**Task item:**
Set down, exactly, every line from the top of the listing through the one holding "The width and height of the screenshot is (1200, 990).".

**The records:**
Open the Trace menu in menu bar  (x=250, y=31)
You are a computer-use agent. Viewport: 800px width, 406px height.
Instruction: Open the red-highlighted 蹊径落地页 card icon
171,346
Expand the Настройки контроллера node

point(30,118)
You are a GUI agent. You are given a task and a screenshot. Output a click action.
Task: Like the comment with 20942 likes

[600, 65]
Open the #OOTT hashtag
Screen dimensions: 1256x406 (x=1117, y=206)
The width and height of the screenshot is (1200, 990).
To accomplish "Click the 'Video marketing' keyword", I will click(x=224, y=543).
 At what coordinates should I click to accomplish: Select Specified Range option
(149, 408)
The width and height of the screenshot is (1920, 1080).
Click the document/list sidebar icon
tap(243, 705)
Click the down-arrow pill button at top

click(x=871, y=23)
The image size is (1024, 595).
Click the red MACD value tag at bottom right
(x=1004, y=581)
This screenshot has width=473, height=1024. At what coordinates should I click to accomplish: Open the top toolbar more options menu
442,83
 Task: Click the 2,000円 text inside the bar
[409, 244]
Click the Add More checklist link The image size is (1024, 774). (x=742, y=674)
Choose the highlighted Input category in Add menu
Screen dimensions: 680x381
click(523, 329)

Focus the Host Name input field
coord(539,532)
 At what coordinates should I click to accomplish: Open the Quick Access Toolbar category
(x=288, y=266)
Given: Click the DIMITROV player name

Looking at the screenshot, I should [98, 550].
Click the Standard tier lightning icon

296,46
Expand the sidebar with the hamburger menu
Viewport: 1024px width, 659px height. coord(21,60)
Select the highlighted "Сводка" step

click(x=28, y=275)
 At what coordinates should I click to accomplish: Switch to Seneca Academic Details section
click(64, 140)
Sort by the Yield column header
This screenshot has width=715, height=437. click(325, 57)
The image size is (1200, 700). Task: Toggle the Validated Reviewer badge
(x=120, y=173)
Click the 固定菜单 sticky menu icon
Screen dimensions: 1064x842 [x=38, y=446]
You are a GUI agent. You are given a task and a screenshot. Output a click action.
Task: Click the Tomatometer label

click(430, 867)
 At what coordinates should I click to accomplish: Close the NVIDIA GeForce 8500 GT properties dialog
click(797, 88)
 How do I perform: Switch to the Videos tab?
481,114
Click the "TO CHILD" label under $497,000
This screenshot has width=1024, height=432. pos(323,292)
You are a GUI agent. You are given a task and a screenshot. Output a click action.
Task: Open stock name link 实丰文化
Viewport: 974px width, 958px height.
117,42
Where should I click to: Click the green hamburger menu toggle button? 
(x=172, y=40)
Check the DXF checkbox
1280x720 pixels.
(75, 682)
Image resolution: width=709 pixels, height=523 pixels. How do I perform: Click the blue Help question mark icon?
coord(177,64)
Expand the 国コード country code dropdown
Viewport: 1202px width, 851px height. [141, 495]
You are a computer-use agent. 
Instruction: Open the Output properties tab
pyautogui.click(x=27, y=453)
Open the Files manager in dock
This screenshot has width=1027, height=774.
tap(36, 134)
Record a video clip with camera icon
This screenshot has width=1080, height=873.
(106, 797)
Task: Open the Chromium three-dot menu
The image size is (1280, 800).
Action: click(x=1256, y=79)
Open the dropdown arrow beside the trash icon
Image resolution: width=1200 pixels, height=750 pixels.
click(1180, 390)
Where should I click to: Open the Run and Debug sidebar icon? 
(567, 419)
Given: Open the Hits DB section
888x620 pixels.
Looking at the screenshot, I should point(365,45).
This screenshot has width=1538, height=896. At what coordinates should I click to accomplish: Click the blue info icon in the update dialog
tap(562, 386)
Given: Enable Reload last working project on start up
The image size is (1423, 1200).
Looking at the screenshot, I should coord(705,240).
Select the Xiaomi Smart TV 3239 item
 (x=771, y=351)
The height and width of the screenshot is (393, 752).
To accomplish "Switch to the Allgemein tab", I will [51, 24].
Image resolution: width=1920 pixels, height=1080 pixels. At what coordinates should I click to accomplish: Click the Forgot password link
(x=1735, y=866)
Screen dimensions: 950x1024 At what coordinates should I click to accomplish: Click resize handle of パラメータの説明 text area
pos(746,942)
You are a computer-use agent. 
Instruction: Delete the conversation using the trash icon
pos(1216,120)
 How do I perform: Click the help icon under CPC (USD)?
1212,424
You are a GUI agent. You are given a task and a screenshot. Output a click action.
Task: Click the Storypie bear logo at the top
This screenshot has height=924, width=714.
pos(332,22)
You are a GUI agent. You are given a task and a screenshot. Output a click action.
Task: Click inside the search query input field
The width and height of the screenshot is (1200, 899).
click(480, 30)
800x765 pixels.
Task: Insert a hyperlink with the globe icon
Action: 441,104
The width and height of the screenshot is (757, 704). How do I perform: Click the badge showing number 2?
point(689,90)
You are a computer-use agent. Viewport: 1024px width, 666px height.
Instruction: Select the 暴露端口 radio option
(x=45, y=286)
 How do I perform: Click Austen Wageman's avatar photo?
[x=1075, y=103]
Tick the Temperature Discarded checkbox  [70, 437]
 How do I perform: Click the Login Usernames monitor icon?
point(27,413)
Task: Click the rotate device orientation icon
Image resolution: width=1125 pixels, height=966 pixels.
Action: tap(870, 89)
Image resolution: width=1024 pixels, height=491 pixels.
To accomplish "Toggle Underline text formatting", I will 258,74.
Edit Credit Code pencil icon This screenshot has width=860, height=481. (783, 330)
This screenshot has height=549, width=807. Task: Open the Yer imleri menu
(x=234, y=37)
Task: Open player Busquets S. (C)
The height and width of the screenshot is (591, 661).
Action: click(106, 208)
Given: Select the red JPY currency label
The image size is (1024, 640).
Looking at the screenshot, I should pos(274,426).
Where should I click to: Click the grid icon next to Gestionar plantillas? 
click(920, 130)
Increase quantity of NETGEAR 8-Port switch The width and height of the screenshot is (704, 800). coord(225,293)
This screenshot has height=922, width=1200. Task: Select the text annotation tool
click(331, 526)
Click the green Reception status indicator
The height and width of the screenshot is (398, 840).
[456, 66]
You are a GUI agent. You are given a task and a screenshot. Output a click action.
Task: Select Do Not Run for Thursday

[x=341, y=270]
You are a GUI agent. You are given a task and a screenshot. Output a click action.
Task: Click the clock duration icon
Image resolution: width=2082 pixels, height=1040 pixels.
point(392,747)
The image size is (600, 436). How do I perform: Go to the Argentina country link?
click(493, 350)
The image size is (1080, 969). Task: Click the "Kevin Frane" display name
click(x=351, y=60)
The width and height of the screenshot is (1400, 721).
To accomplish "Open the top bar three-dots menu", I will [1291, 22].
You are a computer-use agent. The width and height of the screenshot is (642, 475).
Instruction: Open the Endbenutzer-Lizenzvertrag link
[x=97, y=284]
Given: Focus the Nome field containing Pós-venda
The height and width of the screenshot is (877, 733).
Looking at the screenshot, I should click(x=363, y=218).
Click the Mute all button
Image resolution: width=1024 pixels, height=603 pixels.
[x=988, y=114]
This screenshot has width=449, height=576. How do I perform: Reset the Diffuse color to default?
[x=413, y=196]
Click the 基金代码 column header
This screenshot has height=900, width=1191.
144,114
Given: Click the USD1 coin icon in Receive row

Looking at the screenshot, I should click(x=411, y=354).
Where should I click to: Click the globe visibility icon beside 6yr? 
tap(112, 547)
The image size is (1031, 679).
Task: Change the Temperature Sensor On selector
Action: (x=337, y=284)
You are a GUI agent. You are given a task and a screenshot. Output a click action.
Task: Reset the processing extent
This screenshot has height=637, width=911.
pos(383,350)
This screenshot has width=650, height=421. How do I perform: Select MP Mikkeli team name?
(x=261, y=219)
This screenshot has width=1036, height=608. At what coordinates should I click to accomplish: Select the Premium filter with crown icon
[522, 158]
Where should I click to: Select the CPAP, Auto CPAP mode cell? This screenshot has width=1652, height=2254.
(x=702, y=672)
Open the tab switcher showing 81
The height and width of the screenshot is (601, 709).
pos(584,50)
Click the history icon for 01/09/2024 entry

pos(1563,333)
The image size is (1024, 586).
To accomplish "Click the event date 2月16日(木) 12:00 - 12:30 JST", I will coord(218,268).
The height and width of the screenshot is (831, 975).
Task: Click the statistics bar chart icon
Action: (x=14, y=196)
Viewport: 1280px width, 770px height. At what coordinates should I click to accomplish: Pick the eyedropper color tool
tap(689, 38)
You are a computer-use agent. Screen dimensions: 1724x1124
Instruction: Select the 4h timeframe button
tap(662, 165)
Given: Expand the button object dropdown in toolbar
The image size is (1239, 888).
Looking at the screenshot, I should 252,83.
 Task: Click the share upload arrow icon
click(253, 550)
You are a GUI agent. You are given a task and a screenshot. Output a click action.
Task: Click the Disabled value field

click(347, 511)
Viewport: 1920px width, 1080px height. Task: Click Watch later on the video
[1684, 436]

**Exercise answer:**
Open the Trace menu in menu bar  (x=250, y=31)
You are a computer-use agent. Viewport: 800px width, 406px height.
Instruction: Open the red-highlighted 蹊径落地页 card icon
171,346
Expand the Настройки контроллера node

point(30,118)
You are a GUI agent. You are given a task and a screenshot. Output a click action.
Task: Like the comment with 20942 likes

[600, 65]
Open the #OOTT hashtag
Screen dimensions: 1256x406 (x=1117, y=206)
The width and height of the screenshot is (1200, 990).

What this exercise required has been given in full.